Mark was born in Johannesburg in 1964, and educated at King David and Redhill Schools. He graduated from Yale in 1987 with a degree magna cum laude in comparative literature and worked in New York, as a high school teacher and writing for Village Voice and The Nation, before returning to South Africa in 1990. His journalism has appeared in publications and journals including Granta, the New York Times, Vogue, the Wall Street Journal, the Los Angeles Times, Foreign Affairs, Public Culture, Foreign Affairs and Art in America. He currently writes most regularly for The Guardian in the UK and the Mail & Guardian in South Africa.

Mark has previously published two books – Defiant Desire, Gay and Lesbian Lives In South Africa (Routledge, 1994), which he co-edited with Edwin Cameron, and Portraits of Power: Profiles in a Changing South Africa (David Philip, 1996), a collection of his celebrated political profiles from the Mail & Guardian. He has also published widely, in anthologies, on sexuality and on urbanism in South Africa. His publications on art include a biographical essay on Nicholas Hlobo and a response to William Kentridge and Gerhard Marx's "The Firewalker". He had also published a recent essay on Thabo Mbeki's legacy
  Mark's feature-length documentary, The Man Who Drove With Mandela , made with Greta Schiller, has been broadcast internationally, and won the Teddy Documentary Prize at the Berlin Film Festival in 1999. The film is an excavation of the life of Cecil Williams, the South African gay communist theatre director. Mark has also written scripts for the South African drama series Zero Tolerance; his scripts were short-listed for SAFTA and iEmmy awards.

Since 2002, Mark has also been involved in heritage development. He co-led the team that developed the heritage, education and tourism components of Constitution Hill, and co-curated the Hill's permanent exhibitions. He is a founder and associate of Trace, a heritage research and design company; his most recent projects have included Joburg Tracks, currently on exhibition at MuseumAfrica. Mark also works as a political analyst and public speaker; his clients have included several South African and multinational organisations and corporations.
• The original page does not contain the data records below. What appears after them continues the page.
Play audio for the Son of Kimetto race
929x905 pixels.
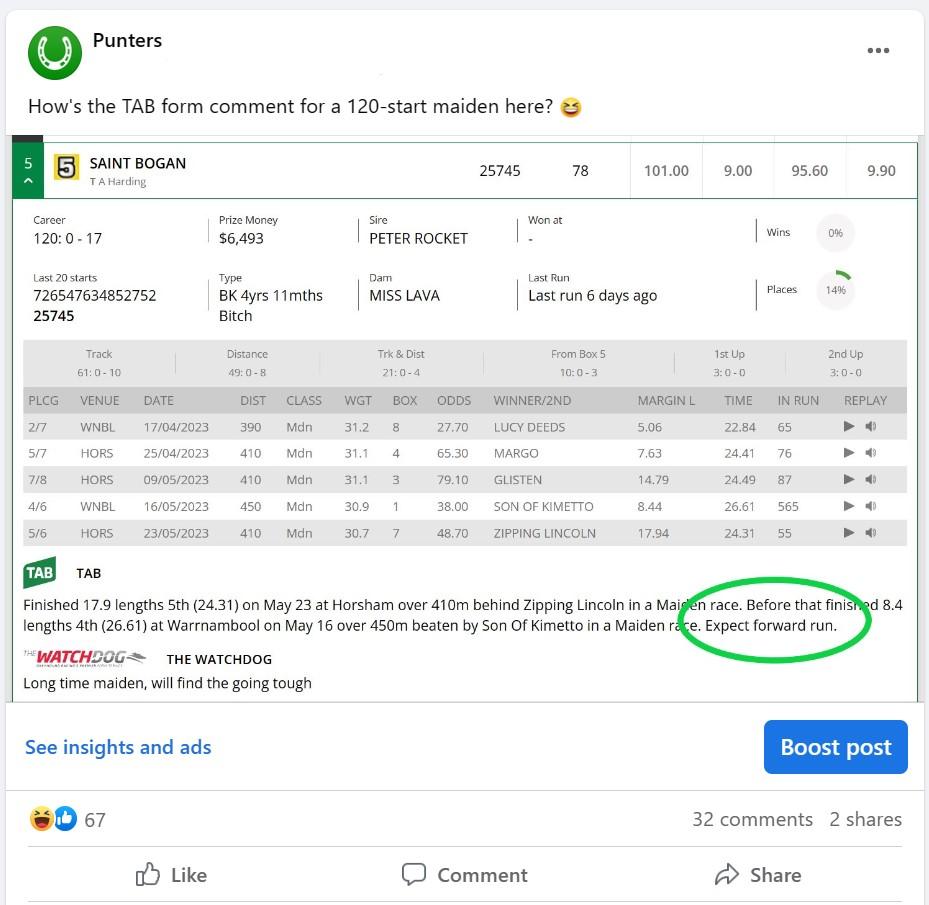click(x=870, y=506)
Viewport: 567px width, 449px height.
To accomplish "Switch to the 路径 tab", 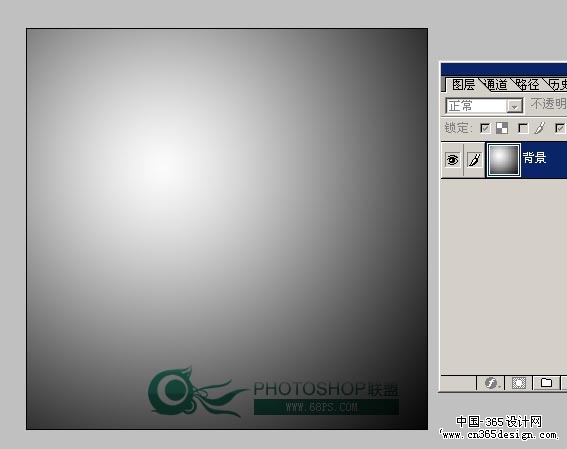I will coord(528,85).
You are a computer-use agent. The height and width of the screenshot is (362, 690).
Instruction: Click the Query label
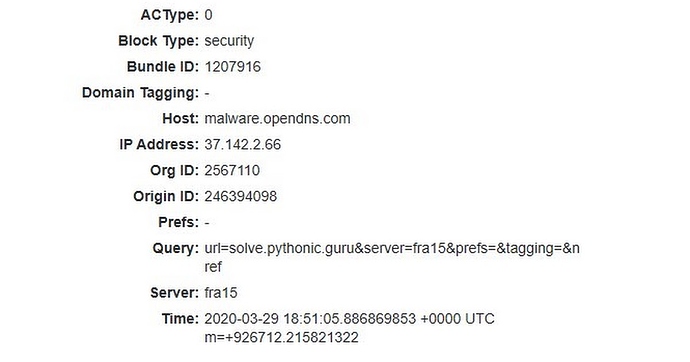pyautogui.click(x=176, y=249)
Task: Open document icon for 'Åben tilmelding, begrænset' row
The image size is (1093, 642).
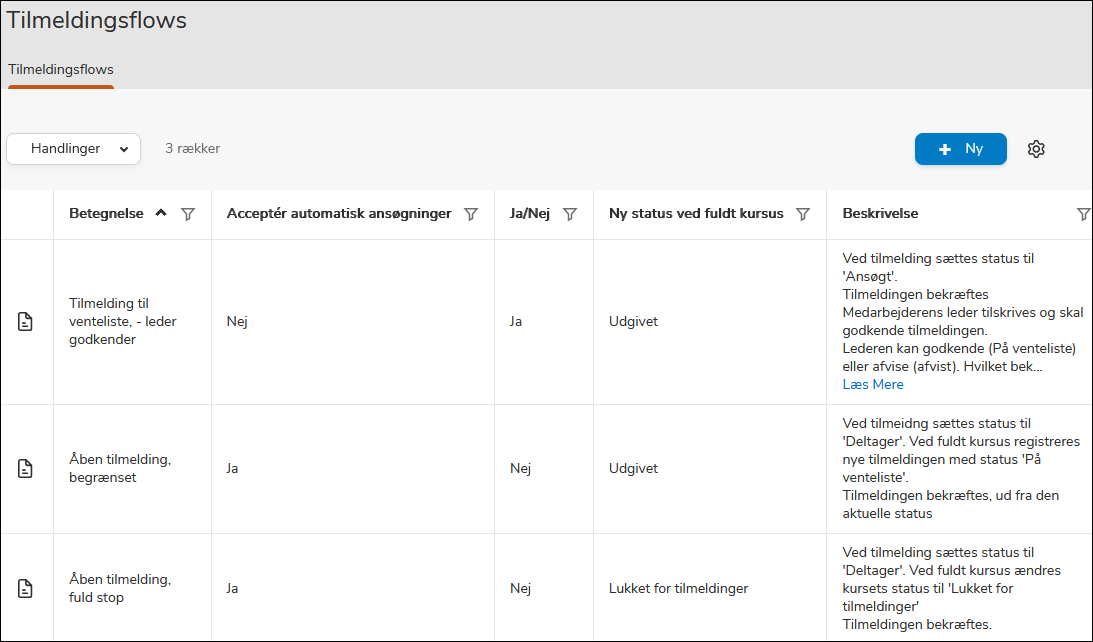Action: click(x=26, y=469)
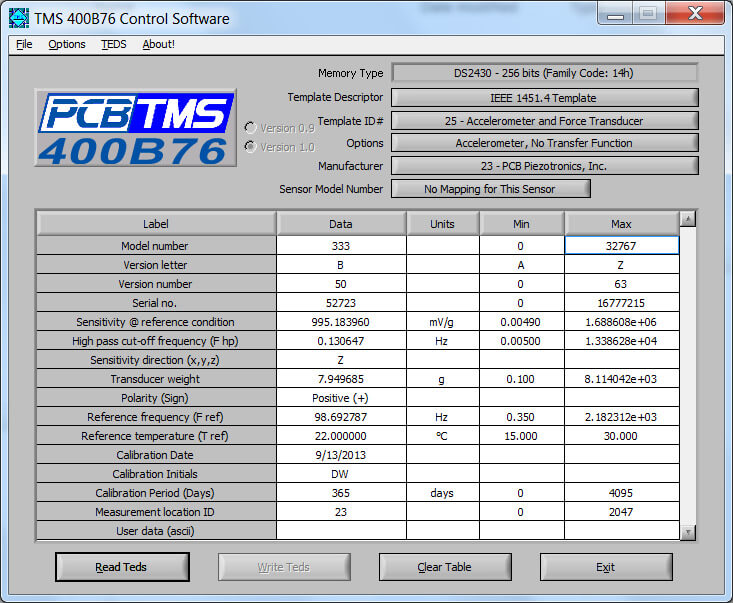The height and width of the screenshot is (603, 733).
Task: Open the TEDS menu
Action: pyautogui.click(x=114, y=44)
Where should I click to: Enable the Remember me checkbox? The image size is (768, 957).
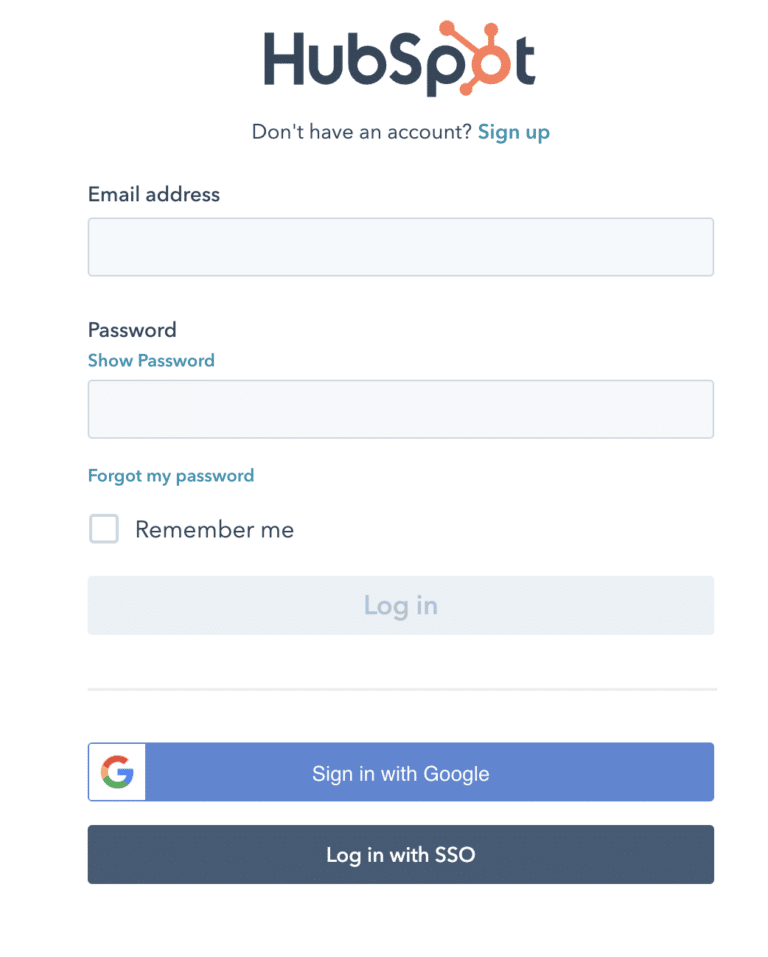click(x=103, y=529)
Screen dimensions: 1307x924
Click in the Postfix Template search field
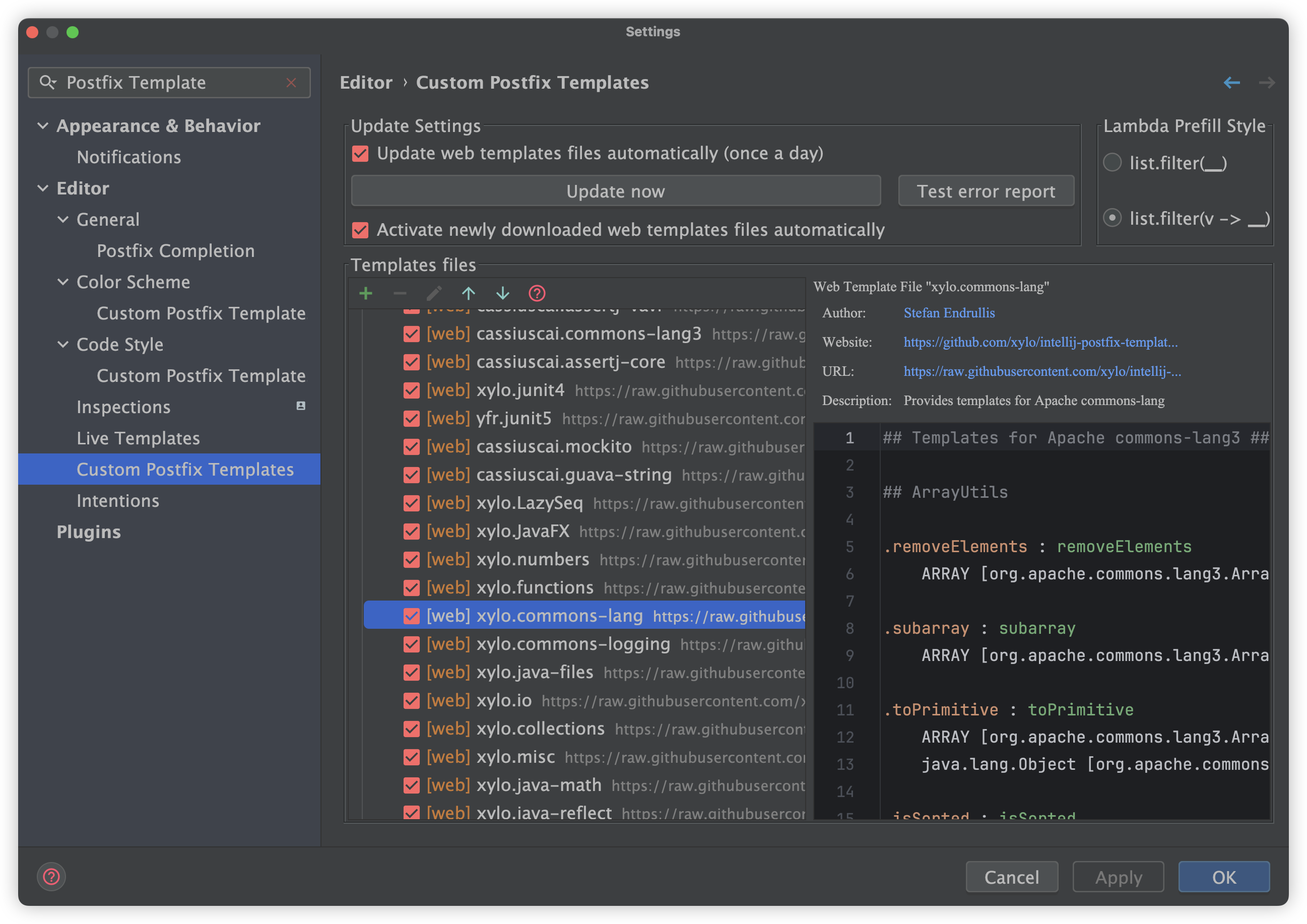click(171, 83)
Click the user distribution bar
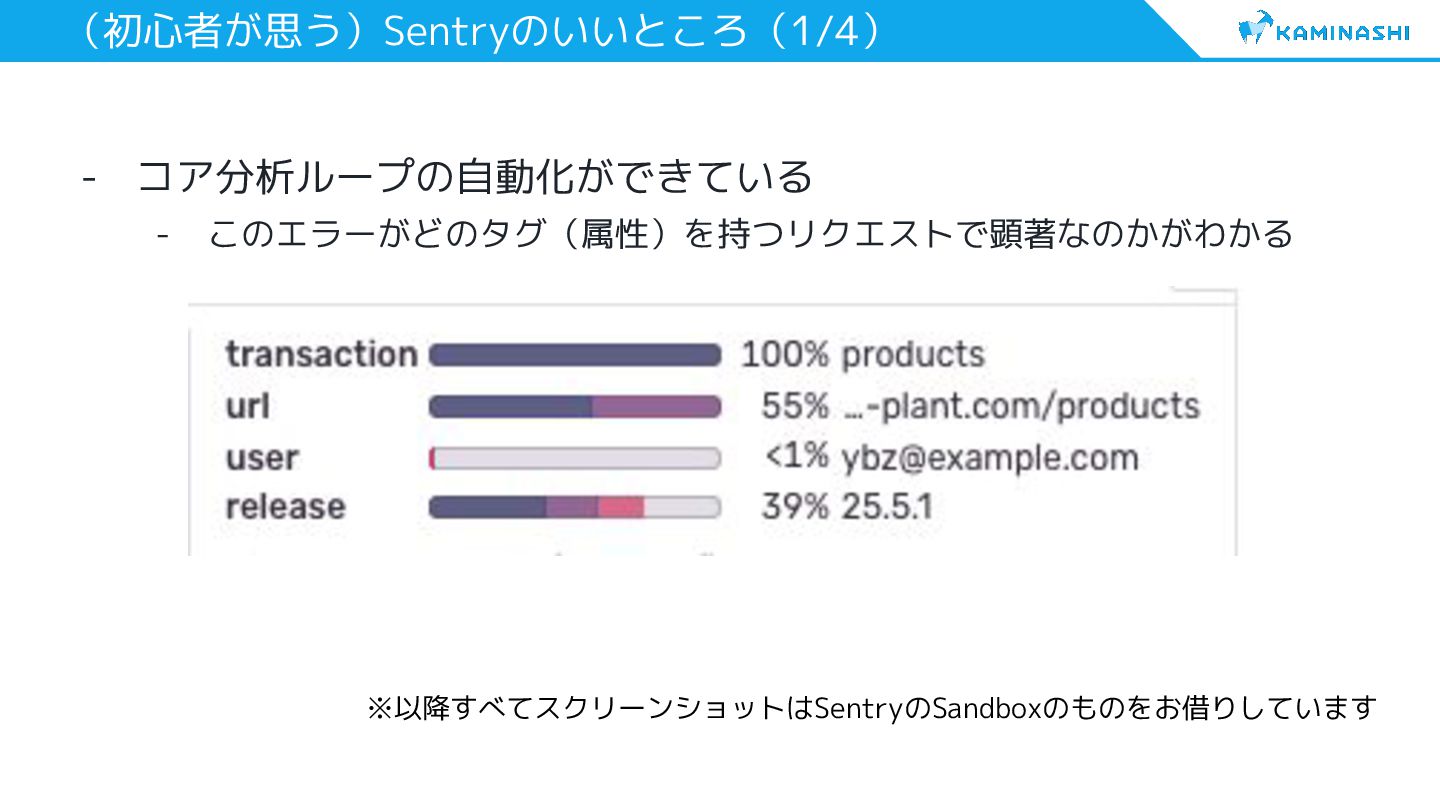The width and height of the screenshot is (1440, 810). click(x=575, y=458)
Mark is currently Writing Fellow in the Humanities Faculty at University of Pretoria, where he teaches in the journalism programme and runs a programme on public intellectual activity. He is an experienced writing teacher, and has conducted narrative non-fiction workshops in South Africa and Kenya. In 2011, he was appointed as Carnegie Equity Fellow at Wits University. He lives between Paris, with his husband, and Johannesburg.